El impacto del movimiento físico sobre la microbiota se explica, según los especialistas, por múltiples mecanismos. Por un lado, la actividad mejora la motilidad intestinal, lo que evita la acumulación de toxinas y favorece la digestión. Por otro, regula la circulación sanguínea en los tejidos digestivos, incrementando el aporte de oxígeno y nutrientes. Finalmente, el ejercicio induce cambios en las hormonas relacionadas con el estrés y el apetito, como el cortisol y la grelina, lo que repercute directamente en la dinámica de las bacterias intestinales.

El estudio también encontró una relación entre la práctica regular de ejercicio y la reducción de síntomas gastrointestinales comunes, como la acidez, la hinchazón y el estreñimiento. En términos de calidad de vida, los voluntarios reportaron una mejoría significativa en el sueño, la concentración y el estado de ánimo, confirmando que el equilibrio intestinal tiene repercusiones directas en el bienestar psicológico.

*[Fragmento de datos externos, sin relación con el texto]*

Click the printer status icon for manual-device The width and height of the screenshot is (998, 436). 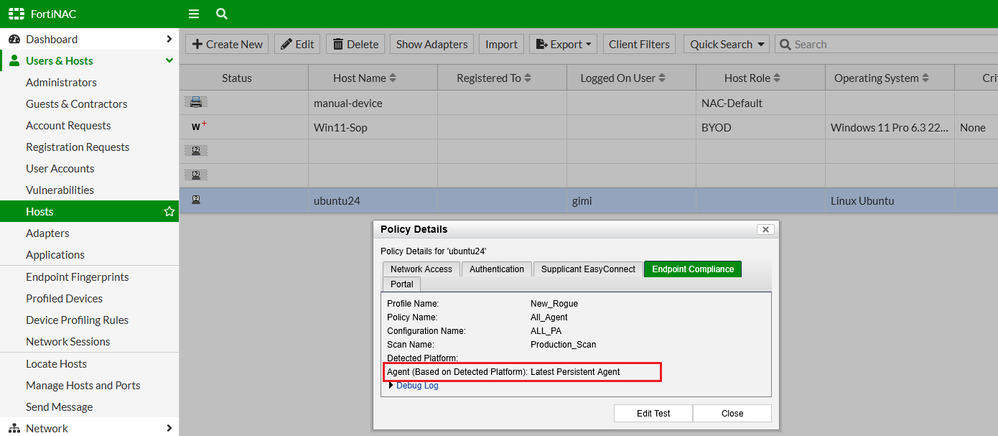click(x=197, y=102)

La Organización Mundial de la Salud ya había recomendado un mínimo de 150 minutos semanales de actividad física moderada para adultos. Este nuevo estudio refuerza esa pauta, pero agrega un matiz clave: no se trata únicamente de prevenir enfermedades cardiovasculares o metabólicas, sino también de mantener un ecosistema intestinal sano, indispensable para la longevidad y la salud mental.

Expertos consultados por el informe compararon el efecto del ejercicio con el de una dieta equilibrada rica en fibra, frutas y vegetales. “La microbiota responde a lo que comemos, pero también a cómo nos movemos”, explicó uno de los investigadores. “La combinación de ambos factores potencia el desarrollo de bacterias beneficiosas y frena el avance de aquellas que generan procesos inflamatorios.”

Sin embargo, los científicos advierten que la clave está en la moderación. El ejercicio excesivo, especialmente de alta intensidad y sin una adecuada recuperación, puede generar un efecto contrario: debilitamiento inmunológico, estrés oxidativo y alteración de la microbiota. En contraste, la práctica moderada y sostenida ofrece beneficios acumulativos sin riesgo de sobrecarga.

Este descubrimiento llega en un momento en que la investigación sobre la microbiota se ha convertido en uno de los campos más dinámicos de la medicina contemporánea. Se calcula que el intestino humano alberga más de 100 billones de microorganismos, cuyo equilibrio es determinante para funciones que van desde la digestión hasta la regulación emocional. Que el ejercicio pueda incidir de manera tan directa en este microcosmos redefine el concepto mismo de salud preventiva.

Para los sistemas de salud pública, la investigación abre un horizonte estratégico: incentivar programas comunitarios de ejercicio accesible podría no solo reducir enfermedades crónicas, sino también disminuir costos asociados a tratamientos gastrointestinales y psicológicos. En escuelas y entornos laborales, la promoción de pausas activas y rutinas moderadas podría convertirse en un factor de bienestar colectivo.

El estudio no responde a todas las preguntas, pero plantea una certeza: cuidar el intestino exige más que una buena dieta. Requiere también una disciplina física que mantenga el cuerpo en movimiento. Lo que antes se percibía como una recomendación general adquiere ahora un fundamento científico más sólido: moverse es tan importante como alimentarse bien para sostener el equilibrio interno que define nuestra salud.